» WORK REQUIRED
Look through the data and write out every line with the word "脱出ゲーム" in it.

(Stored data entries)
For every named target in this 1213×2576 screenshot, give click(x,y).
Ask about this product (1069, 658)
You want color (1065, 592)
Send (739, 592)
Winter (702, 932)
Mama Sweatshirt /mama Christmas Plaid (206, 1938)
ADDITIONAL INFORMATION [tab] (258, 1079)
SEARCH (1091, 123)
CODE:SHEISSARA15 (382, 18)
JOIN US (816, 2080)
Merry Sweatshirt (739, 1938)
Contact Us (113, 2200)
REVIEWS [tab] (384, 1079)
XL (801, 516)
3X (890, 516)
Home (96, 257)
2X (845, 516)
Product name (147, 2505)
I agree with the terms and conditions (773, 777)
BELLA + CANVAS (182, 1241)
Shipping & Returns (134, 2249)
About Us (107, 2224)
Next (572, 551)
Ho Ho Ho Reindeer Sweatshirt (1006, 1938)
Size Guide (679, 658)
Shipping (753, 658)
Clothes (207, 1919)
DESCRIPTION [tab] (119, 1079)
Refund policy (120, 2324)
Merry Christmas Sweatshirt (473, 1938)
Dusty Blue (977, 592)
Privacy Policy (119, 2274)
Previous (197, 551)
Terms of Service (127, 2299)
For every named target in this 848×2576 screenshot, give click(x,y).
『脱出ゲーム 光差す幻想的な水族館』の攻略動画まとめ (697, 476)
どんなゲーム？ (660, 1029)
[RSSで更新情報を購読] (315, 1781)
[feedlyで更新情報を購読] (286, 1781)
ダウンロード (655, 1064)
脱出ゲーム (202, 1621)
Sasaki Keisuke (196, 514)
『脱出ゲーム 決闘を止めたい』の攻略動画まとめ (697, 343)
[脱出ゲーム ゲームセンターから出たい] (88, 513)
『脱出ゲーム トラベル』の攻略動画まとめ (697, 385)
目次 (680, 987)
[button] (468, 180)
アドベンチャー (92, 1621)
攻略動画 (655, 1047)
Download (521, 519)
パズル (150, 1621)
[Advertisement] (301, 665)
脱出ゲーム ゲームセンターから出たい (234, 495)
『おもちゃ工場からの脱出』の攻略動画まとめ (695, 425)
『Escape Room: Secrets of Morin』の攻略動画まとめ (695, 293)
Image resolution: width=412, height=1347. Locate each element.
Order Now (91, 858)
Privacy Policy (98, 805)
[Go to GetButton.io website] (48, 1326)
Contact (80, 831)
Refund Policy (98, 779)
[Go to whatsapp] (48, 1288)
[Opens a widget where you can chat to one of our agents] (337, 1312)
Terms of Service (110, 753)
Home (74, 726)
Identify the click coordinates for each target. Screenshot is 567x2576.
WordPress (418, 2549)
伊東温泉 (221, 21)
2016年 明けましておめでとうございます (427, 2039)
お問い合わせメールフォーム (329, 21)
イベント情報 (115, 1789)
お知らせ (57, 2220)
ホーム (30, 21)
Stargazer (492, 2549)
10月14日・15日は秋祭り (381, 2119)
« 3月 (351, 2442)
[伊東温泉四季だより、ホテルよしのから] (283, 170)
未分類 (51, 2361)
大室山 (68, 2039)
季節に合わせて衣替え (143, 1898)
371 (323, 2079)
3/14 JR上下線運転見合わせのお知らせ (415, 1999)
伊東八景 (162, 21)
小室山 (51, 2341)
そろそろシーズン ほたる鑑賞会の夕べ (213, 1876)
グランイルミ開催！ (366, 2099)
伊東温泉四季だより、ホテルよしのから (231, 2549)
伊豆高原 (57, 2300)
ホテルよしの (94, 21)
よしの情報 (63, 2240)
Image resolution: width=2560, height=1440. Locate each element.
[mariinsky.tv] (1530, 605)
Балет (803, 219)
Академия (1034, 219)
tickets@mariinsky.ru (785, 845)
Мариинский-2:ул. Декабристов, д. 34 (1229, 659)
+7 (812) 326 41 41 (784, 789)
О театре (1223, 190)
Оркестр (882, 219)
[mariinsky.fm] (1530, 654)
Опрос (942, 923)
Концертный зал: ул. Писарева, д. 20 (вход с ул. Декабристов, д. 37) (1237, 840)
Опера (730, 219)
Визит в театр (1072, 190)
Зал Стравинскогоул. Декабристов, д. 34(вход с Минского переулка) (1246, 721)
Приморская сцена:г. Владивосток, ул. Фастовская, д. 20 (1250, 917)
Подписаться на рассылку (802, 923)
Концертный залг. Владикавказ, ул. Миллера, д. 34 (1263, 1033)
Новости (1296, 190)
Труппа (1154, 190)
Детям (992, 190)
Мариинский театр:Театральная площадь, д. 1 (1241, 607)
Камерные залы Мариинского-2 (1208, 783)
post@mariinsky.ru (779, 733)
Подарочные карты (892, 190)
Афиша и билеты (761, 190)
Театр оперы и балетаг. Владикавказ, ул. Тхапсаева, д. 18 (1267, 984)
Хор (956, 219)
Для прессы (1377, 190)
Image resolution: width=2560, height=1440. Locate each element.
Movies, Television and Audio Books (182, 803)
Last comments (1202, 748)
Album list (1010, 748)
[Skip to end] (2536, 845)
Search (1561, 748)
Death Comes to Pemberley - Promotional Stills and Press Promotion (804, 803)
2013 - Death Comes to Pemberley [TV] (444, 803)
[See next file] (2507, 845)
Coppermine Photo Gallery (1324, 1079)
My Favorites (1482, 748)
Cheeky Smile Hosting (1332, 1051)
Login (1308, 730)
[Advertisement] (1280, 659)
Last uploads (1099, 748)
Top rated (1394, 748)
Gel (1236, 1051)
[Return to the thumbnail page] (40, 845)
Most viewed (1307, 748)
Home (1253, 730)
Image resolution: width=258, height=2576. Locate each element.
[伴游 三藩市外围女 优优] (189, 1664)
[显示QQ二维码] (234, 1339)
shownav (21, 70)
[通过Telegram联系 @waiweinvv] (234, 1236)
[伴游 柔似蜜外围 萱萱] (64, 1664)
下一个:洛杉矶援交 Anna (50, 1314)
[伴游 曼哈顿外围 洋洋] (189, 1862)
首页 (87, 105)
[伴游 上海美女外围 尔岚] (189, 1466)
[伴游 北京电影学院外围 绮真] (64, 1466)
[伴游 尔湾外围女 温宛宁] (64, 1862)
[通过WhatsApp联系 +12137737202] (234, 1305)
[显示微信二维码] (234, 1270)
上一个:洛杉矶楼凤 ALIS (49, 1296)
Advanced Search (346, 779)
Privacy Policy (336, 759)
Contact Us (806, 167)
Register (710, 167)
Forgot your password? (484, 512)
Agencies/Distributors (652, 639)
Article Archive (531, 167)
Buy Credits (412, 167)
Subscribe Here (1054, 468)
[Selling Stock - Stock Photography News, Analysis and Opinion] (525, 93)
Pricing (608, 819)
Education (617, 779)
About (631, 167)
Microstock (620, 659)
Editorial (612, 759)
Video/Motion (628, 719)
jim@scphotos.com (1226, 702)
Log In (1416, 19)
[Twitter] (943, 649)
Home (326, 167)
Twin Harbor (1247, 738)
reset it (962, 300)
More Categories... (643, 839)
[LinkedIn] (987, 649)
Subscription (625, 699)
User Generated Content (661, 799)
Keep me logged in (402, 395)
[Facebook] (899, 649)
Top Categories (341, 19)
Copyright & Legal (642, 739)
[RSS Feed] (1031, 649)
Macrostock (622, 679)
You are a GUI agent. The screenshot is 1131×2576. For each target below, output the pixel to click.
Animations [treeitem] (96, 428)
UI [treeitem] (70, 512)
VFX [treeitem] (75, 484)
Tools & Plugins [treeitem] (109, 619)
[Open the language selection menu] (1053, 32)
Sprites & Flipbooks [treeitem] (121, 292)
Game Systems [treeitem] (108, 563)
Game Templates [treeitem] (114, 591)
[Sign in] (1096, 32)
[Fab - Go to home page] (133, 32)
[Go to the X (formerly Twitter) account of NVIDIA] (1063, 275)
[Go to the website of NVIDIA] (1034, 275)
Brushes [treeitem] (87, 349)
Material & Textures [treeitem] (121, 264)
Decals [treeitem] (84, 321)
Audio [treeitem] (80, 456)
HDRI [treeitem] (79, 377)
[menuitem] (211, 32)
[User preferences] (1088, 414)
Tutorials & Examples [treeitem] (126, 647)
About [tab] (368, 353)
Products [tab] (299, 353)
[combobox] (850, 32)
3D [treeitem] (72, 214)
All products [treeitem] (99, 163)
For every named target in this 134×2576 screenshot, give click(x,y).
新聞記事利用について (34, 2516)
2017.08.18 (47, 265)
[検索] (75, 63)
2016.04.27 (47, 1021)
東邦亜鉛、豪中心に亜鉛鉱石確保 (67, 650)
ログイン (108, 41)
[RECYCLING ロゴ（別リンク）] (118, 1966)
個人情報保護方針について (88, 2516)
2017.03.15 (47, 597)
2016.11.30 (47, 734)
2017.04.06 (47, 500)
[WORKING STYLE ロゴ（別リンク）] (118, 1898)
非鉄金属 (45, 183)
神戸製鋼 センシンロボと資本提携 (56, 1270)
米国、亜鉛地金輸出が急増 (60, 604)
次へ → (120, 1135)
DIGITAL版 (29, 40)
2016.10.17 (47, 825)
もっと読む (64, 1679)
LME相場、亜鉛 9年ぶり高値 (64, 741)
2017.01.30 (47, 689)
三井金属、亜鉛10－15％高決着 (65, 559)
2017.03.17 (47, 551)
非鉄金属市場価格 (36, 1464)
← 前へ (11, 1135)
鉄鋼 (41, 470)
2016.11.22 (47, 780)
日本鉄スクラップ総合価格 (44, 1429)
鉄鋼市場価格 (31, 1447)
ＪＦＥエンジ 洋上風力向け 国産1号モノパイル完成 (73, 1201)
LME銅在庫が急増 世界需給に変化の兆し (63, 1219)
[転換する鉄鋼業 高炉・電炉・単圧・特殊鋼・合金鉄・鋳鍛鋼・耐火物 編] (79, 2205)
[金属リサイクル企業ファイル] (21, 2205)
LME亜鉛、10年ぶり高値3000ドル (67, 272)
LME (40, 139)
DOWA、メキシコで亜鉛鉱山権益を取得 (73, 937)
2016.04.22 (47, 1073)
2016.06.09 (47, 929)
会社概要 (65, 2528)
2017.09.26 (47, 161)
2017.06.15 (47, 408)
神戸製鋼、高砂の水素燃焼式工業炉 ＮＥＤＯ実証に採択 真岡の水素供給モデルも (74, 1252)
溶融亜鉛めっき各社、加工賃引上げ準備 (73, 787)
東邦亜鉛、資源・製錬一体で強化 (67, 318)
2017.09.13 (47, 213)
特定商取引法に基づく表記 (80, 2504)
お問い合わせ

» RESPONSE
『脱出ゲーム 光差す幻想的な水族館』の攻略動画まとめ (697, 476)
脱出ゲーム (202, 1621)
『脱出ゲーム 決闘を止めたい』の攻略動画まとめ (697, 343)
[脱出ゲーム ゲームセンターから出たい] (88, 513)
『脱出ゲーム トラベル』の攻略動画まとめ (697, 385)
脱出ゲーム ゲームセンターから出たい (234, 495)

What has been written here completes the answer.